Restoring a stable system of retirement security (assuming Social Security survives the Republican assault) is a gigantic challenge that requires a much stronger role for the federal government. Washington is already a central player as last-resort insurer and major financier because of the federal tax deductions companies get for their pension contributions. These contributions represent a major public subsidy to private enterprise, yet corporations are allowed to game the pension funds to benefit their own bottom line while employees have no voice whatever in how the funds are invested. These and other contradictions in the thirty-year-old basic pension law must be changed.
But that’s only a first step. We can further envision, for example, government creating a second-tier pension plan, above Social Security, that insures a safe, conservative vehicle for retirement savings, free of the scandalous corporate finagling and phony accounting. This government-supervised pension would be available to anyone but tailored especially for workers struggling to save (a very broad group in today’s circumstances) and for millions of smaller firms that have difficulty bearing pension costs. The financing would be a blend of tax deductions, employee savings and employer contributions, perhaps including bonds or marketable stock options that constitute hard capital rather than unreliable promises. In a very wealthy nation, this problem is solvable with a little imagination if only serious politicians will ignore the heavy hand of corporations intruding on the public’s business.

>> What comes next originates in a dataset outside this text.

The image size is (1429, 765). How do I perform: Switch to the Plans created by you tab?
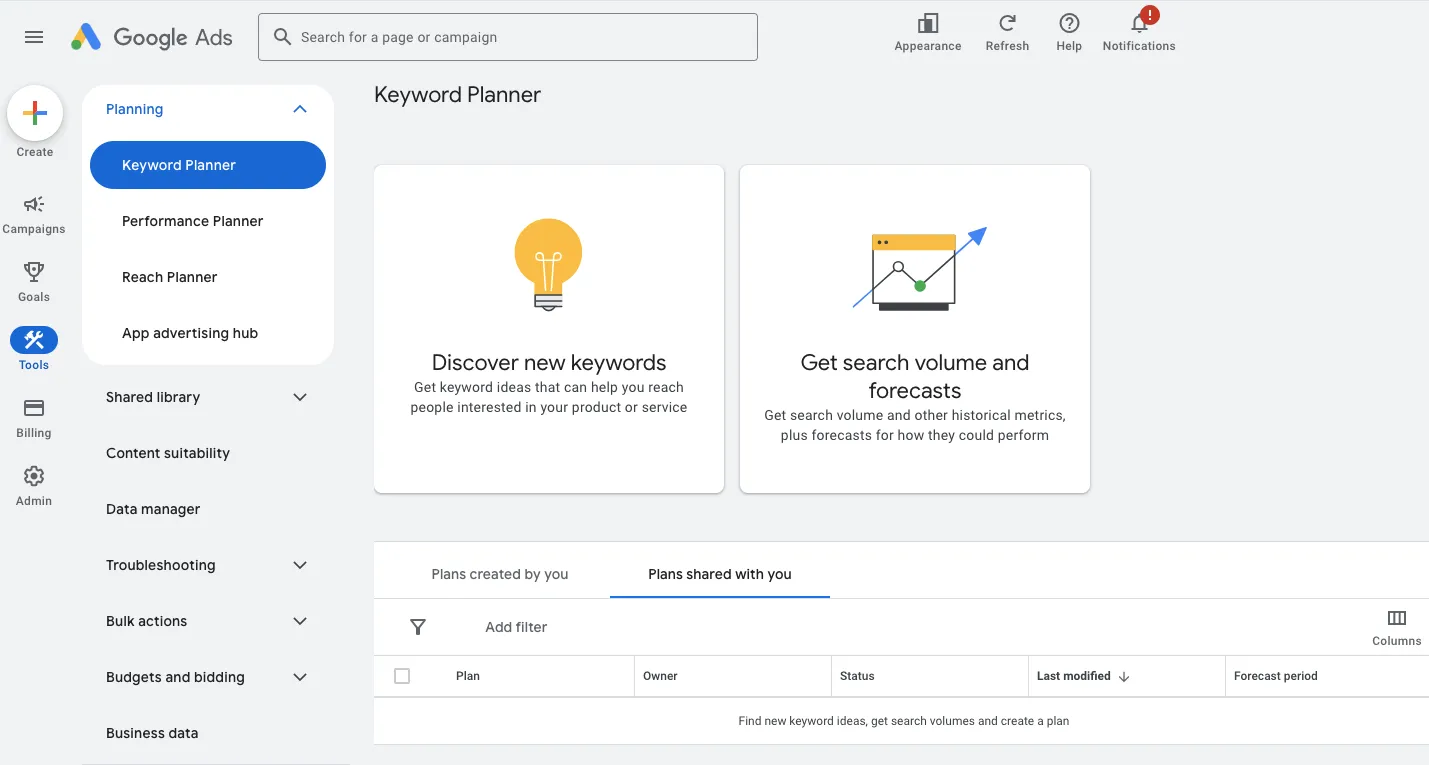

Meantime, Social Security does need some fixes eventually. But these can occur anytime in the next twenty or thirty years–whenever the political community gets up the nerve to raise taxes on the high end of the income ladder. By substantially raising the cap that now restricts FICA taxes to the first $90,000 of a worker’s income, the big winners in today’s economy would no longer be exempt from sharing the burden fairly–and any potential future shortfall would be easily forestalled.
Defending Social Security successfully will deliver a profound blow to the Bush Administration’s “You’re on your own, Jack” ideology–thinly disguised as the “ownership society.” Bush does not speak to America’s deepest values. Despite the right’s market ideology, Americans still believe in the importance of sharing risks to achieve common purposes, described more simply as looking out for one another. Social Security is that practical ideal. We do not think Americans are ready to give up on it.